**EXERCISE DESCRIPTION**
Continue the parliamentary remarks on age discrimination in employment, starting after their last sentence.

**TEXT SHOWN**
Mr. Leigh: I agree that society as a whole can right some of the wrongs. Members of Parliament and campaigning organisations can help. It is not necessary to have a statutory commission.

It is also important to recognise that employers may impose age restrictions for good reasons, such as health and safety, or for reasons relating to service targets that are essential to the survival of that firm. There may be good reasons for practices that some people say are based in discrimination. If such restrictions are justifiable, they should not be interfered with. It is also important to recognise that some age restrictions may be so self-evidently sensible that they have to be imposed even though the same restrictions will eventually affect those who impose them.

Age discrimination is not like sex or race discrimination. A man cannot become a biological woman and women of one race cannot become people of another race, but all young people become old people. Either the restrictions that employers impose make sense, in which case they will be prepared to submit themselves to the same restrictions when their time comes, or they do not, in which case the employers should recognise the need for change.

**INFORMATION**
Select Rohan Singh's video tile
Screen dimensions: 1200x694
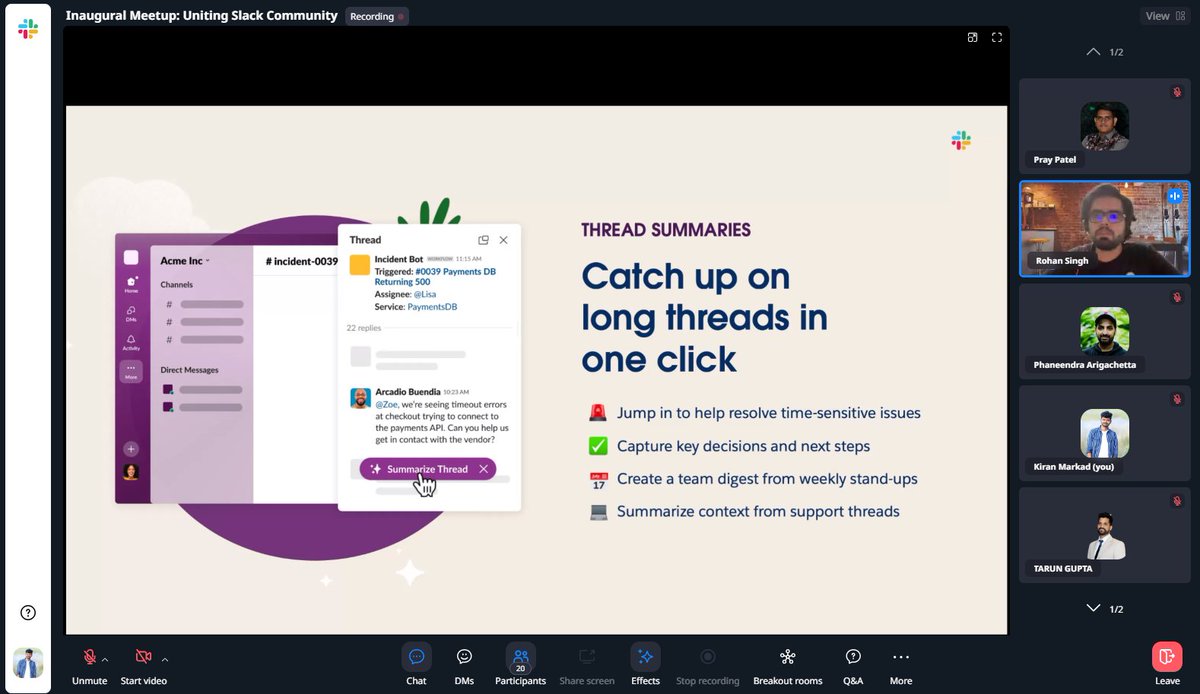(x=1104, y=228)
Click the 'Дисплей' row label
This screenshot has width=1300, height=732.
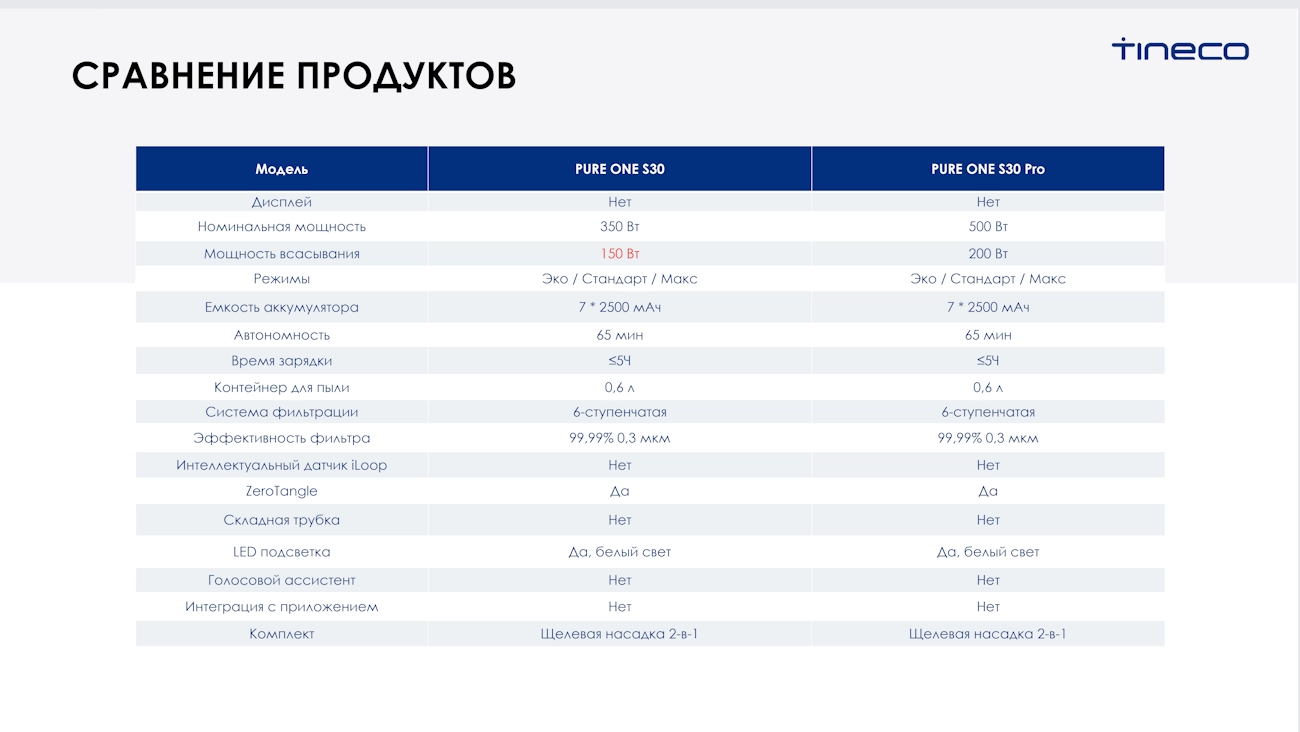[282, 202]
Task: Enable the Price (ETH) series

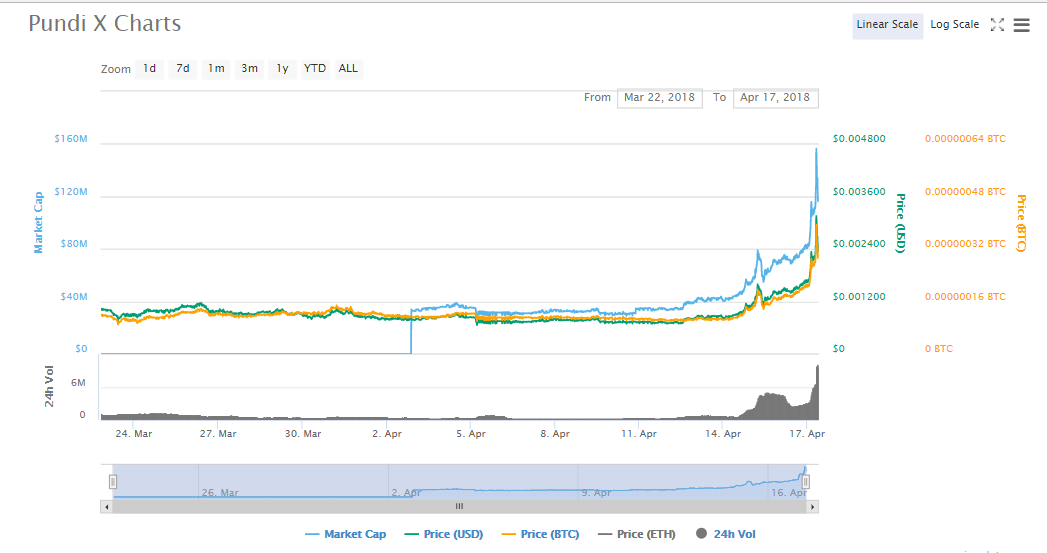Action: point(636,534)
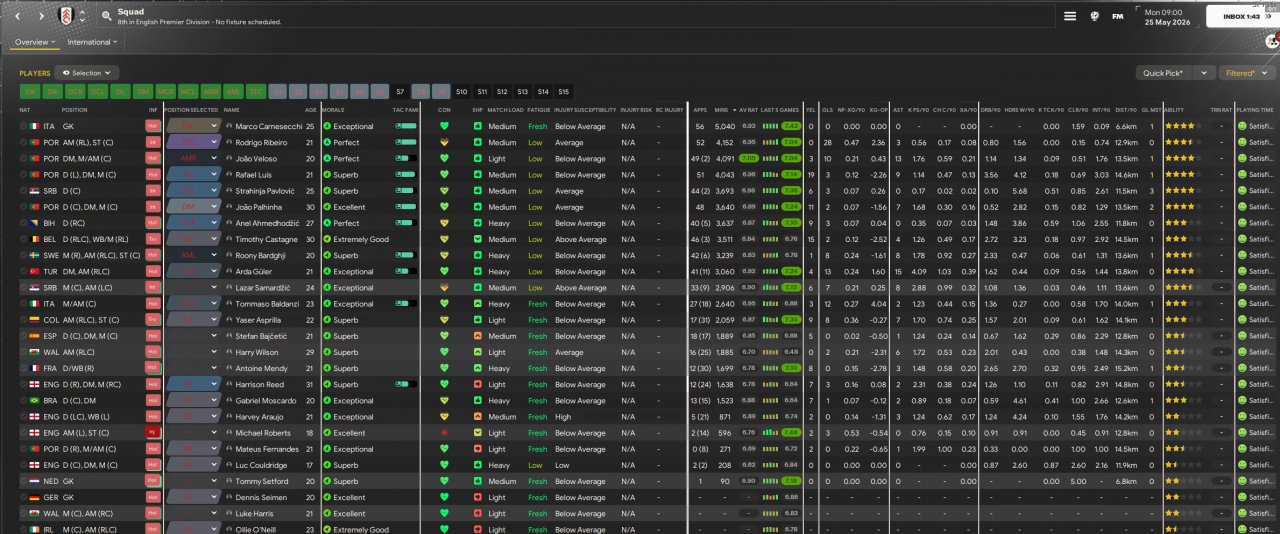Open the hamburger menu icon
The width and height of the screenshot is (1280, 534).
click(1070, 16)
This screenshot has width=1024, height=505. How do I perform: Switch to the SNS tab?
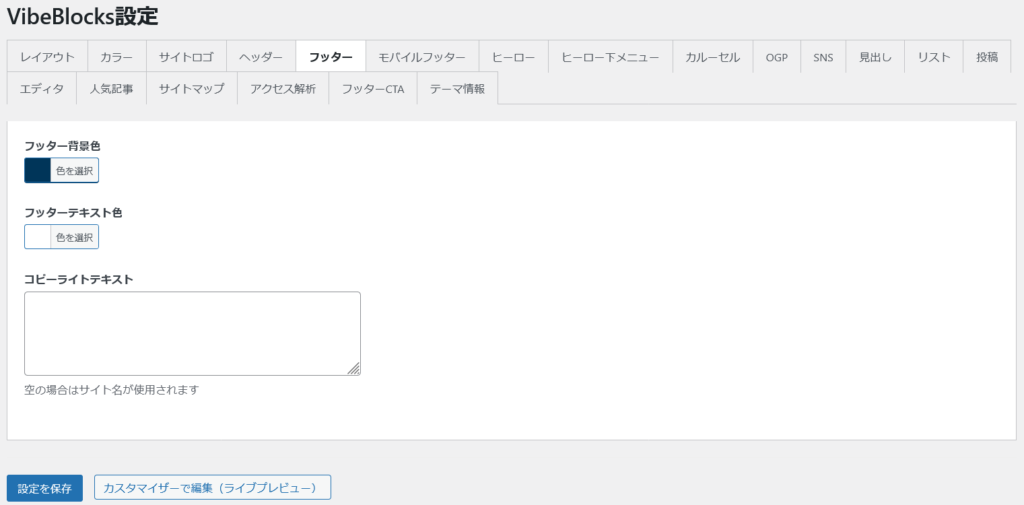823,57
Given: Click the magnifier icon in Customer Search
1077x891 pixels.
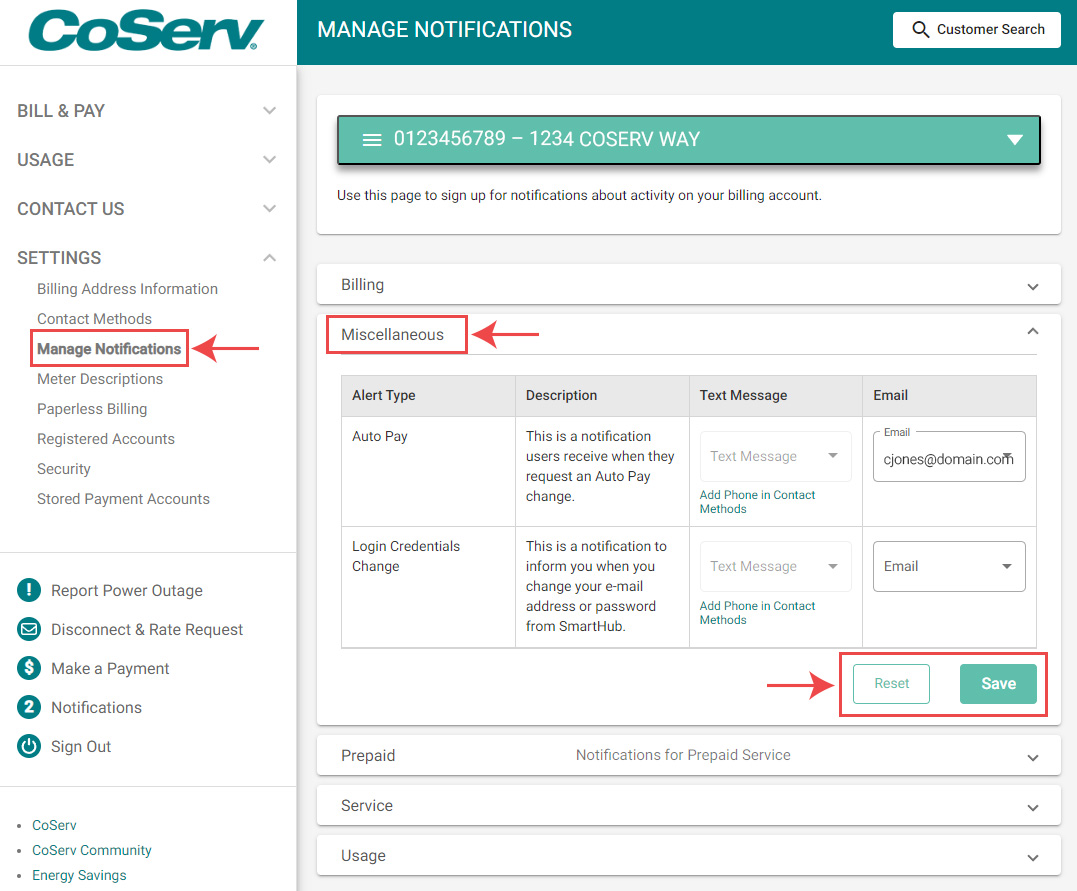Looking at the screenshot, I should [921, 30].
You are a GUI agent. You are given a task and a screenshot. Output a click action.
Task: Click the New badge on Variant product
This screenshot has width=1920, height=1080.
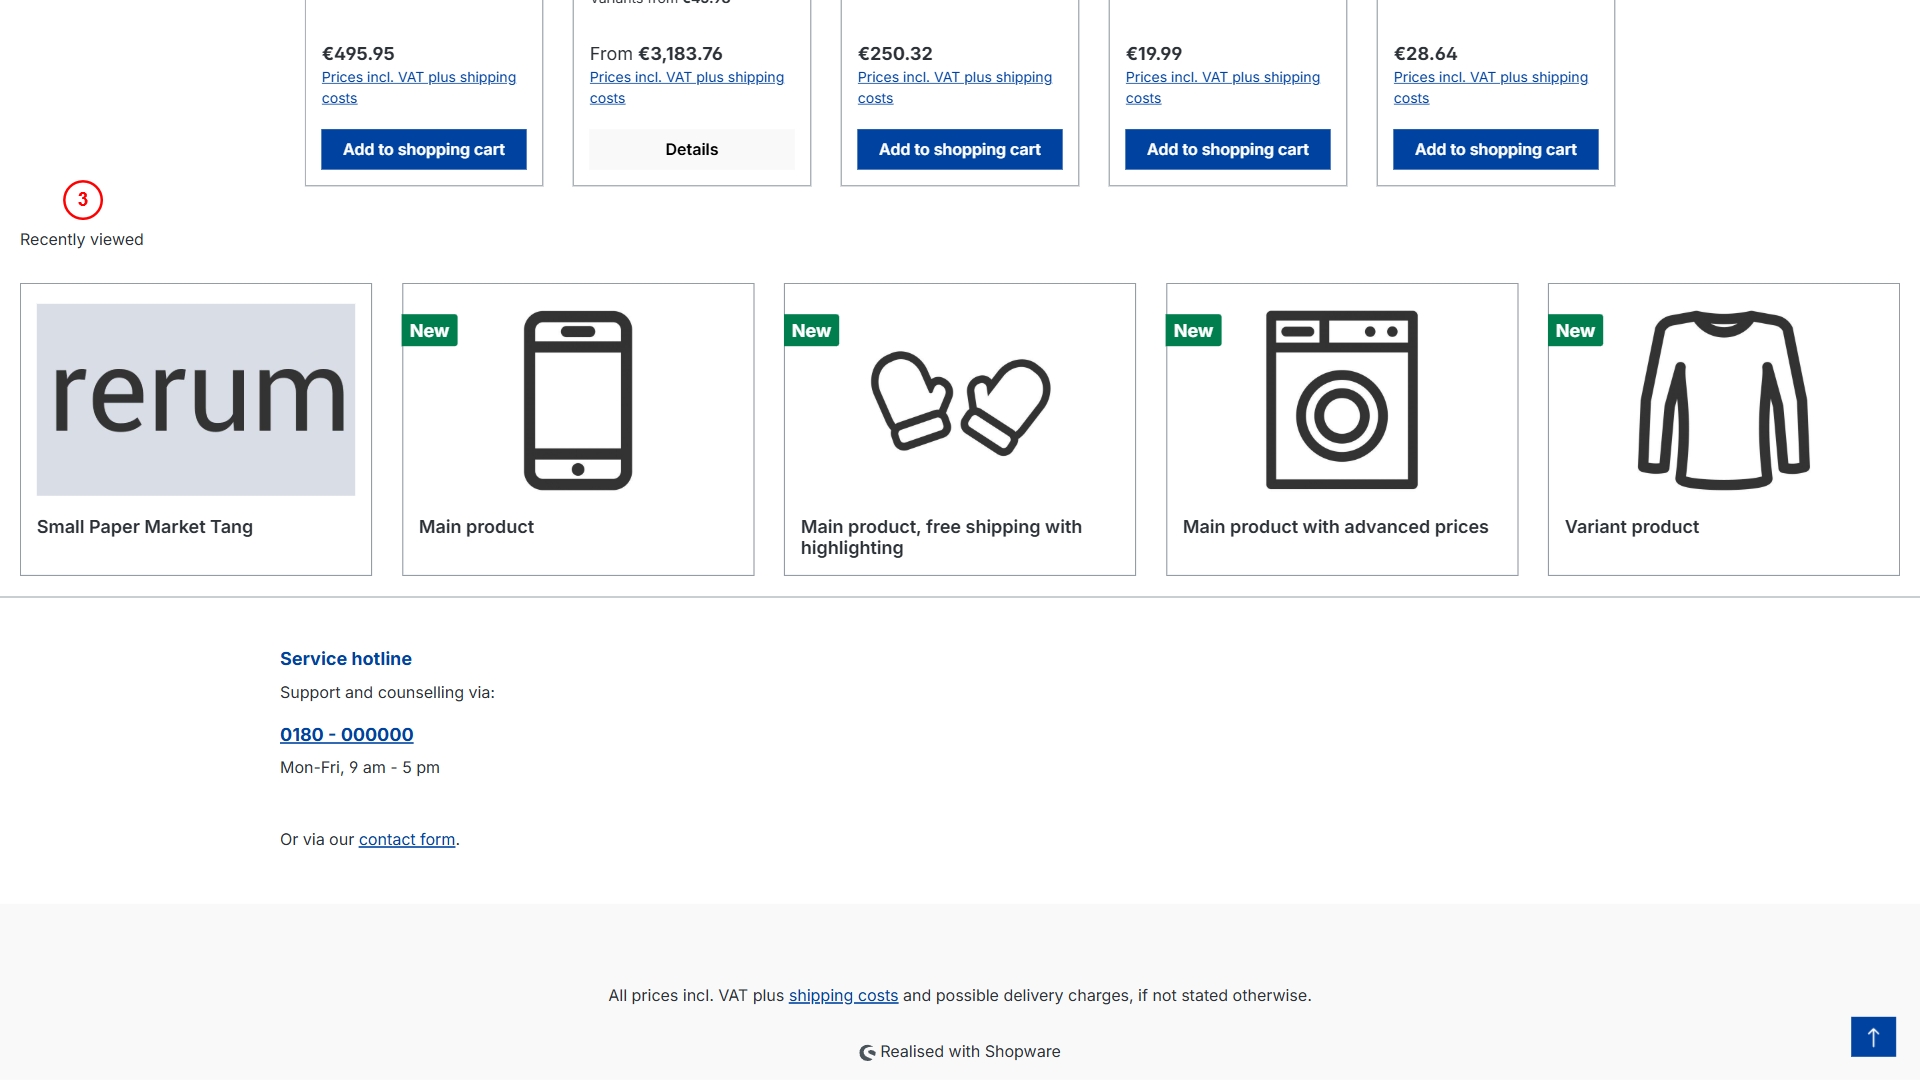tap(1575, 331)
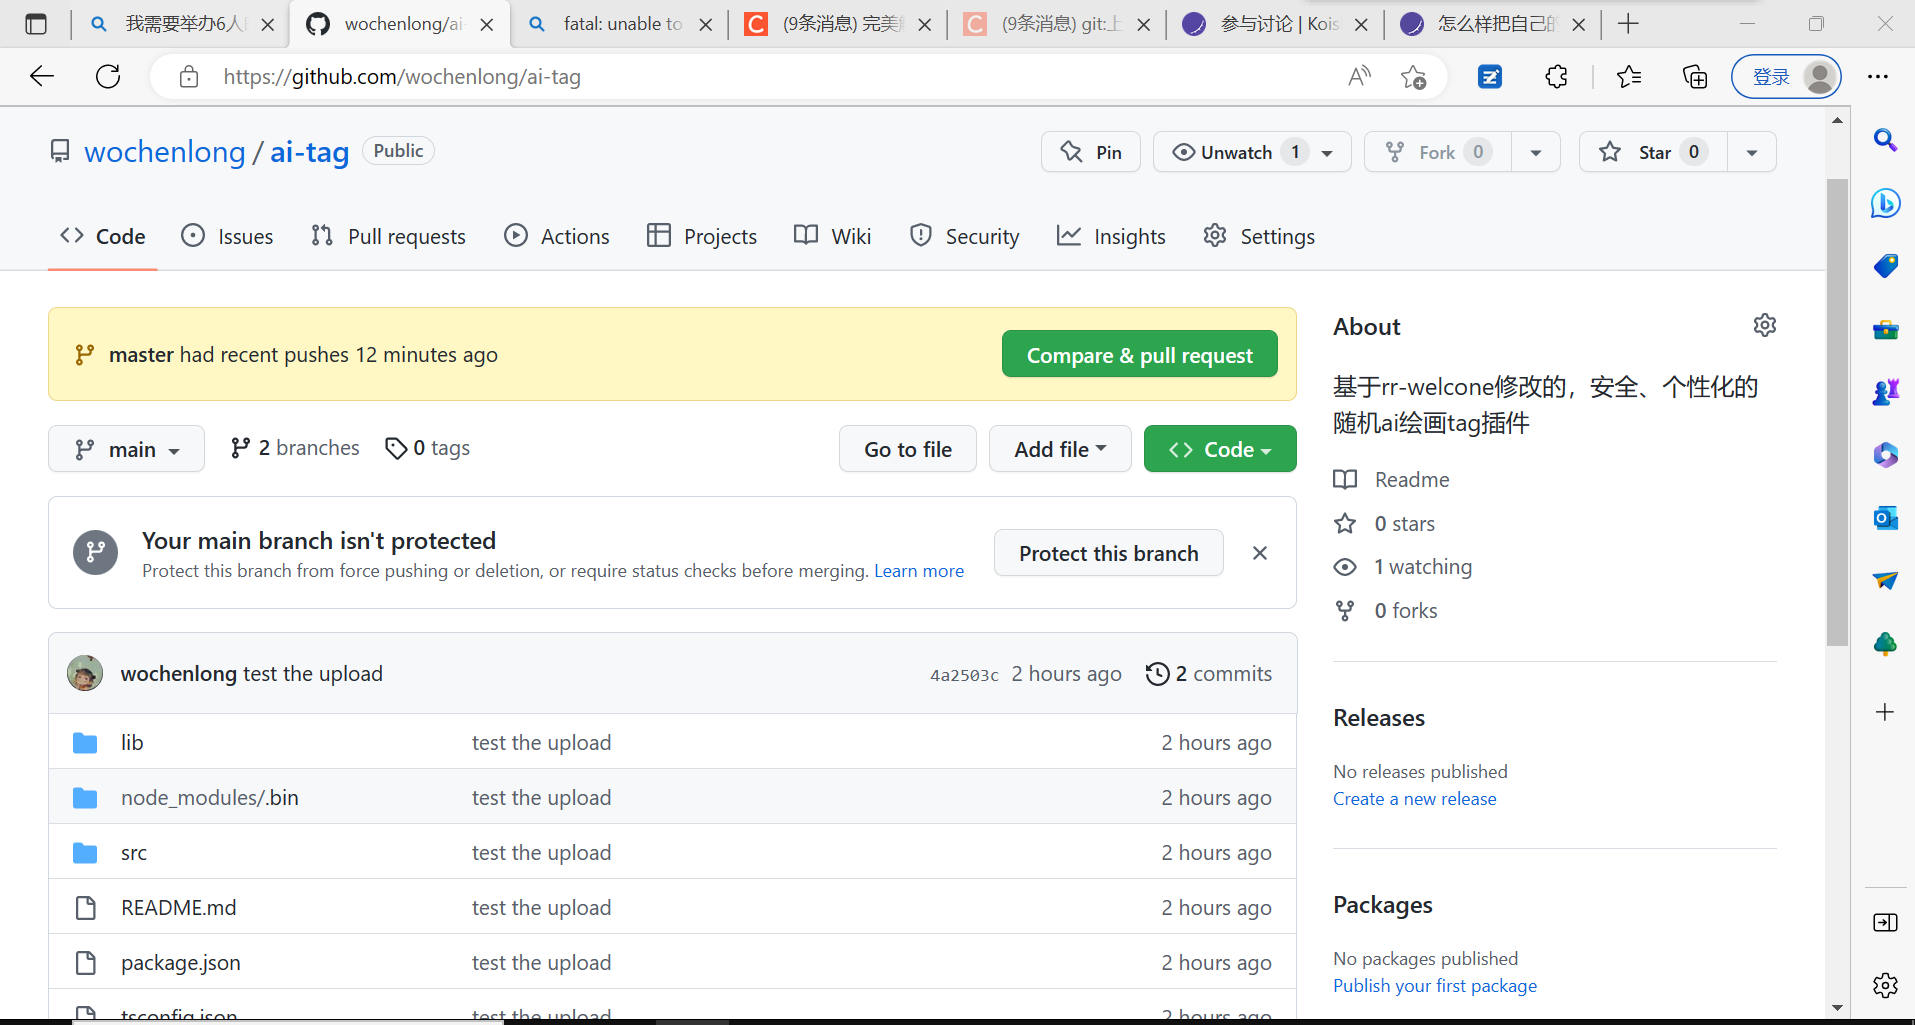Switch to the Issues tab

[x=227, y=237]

**TASK RESULT**
Respect for age is important both morally and practically. The House is doing society a service by continuing to draw attention to examples of injustice suffered by older people, and we should continue to do so. Legislative intervention, however, is not the answer. In particular, an age equality commission would be ineffective and possibly damaging because it would be unlikely to recognise the complex and varied reasons why age sometimes requires different treatment. Some suppliers of goods and services discriminate positively in favour of elderly people, providing price discounts and special services that are not available to young people. Other service providers may impose upper age limits for good health reasons. I am afraid, therefore, that I cannot support the Bill. I hope that my hon. Friends will also oppose it.